Dans les premiers jours de notre réunion à Genève, ma belle-mère, Roque et moi avions pensé qu’il n’y avait qu’un parti à prendre, qui était de marier les deux gitanos et de veiller ensuite à établir leur existence dans les conditions les moins anormales qu’il nous serait possible de leur créer. À cet effet, j’avais écrit au duc, qui ne m’avait pas répondu, soit qu’il n’eût pas reçu ma lettre, soit qu’il ne sût à quoi se décider, soit qu’il voulût témoigner de son mépris pour une fille rebelle. Je n’insistai pas. Ma chère Anicée était satisfaite de n’avoir plus de concurrents funestes dans sa sollicitude pour Morenita ; mais, quand je lui parlai de conclure le mariage, devenu inévitable et nécessaire selon toutes les apparences, elle me dit en souriant :

— Vous vous trompez tous.
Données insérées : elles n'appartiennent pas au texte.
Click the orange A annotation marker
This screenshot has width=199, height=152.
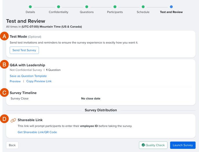(4, 36)
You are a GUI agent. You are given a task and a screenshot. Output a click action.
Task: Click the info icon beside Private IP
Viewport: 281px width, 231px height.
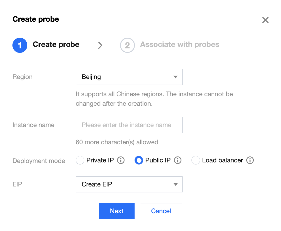click(x=121, y=160)
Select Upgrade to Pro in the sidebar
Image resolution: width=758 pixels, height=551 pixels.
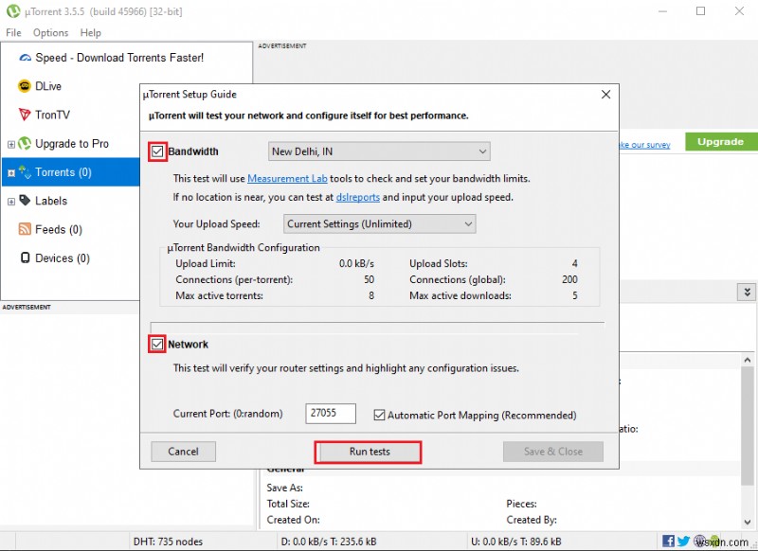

Rien ne presse, Morénita est pure. Je n’ai pas eu besoin de l’interroger. J’ai senti dans son premier regard, dans son premier baiser, qu’elle me revenait enfant comme elle était partie. Elle aime Algénib, je le crois. Elle a la volonté de n’aimer que lui, j’en suis sûre. Il y a plus, je te déclare que ma conscience est tranquille, parce que je crois que c’est le seul homme qu’elle puisse aimer. Pourtant, je veux le connaître, ce cœur aigri par les premières impressions de la vie. Je veux savoir si la somme du bien peut l’emporter radicalement en lui sur celle du mal. Cela n’arrivera peut-être pas si nous ne sommes décidés à nous en mêler. Il le faut donc ! Je ne sais si ce sera très-divertissant, car il ne paraît maniable qu’à la surface, ton gitano ; mais nous devons à Morenita de lui faire le meilleur époux possible, ou de la préserver de lui, si décidément c’est un cœur où la haine doit tenir plus de place que l’amour.

Nous étions revenus à Briole en mars 1848, avec le jeune couple, et voici quelle était, vers la fin de l’automne, la situation de notre famille. Je ne sais par quel art magique, révélé à la délicatesse d’un cœur de femme et à la persuasion d’un cœur de mère, Anicée avait arraché, des profondeurs de la conscience tortueuse d’Algénib, un serment inviolable à ses propres yeux. Il avait juré de regarder, pendant six mois entiers, Morenita comme sa sœur. En retour, il avait exigé d’Anicée une confiance absolue dans ses relations avec Morenita. Il tint parole en voyant que cette noble femme comptait sur lui, et, malgré l’ardeur de ses sens, les fluctuations de sa volonté rebelle et les dangereux souvenirs d’une dépravation précoce, il ne compromit par aucun entraînement trop marqué la chasteté de sa fiancée.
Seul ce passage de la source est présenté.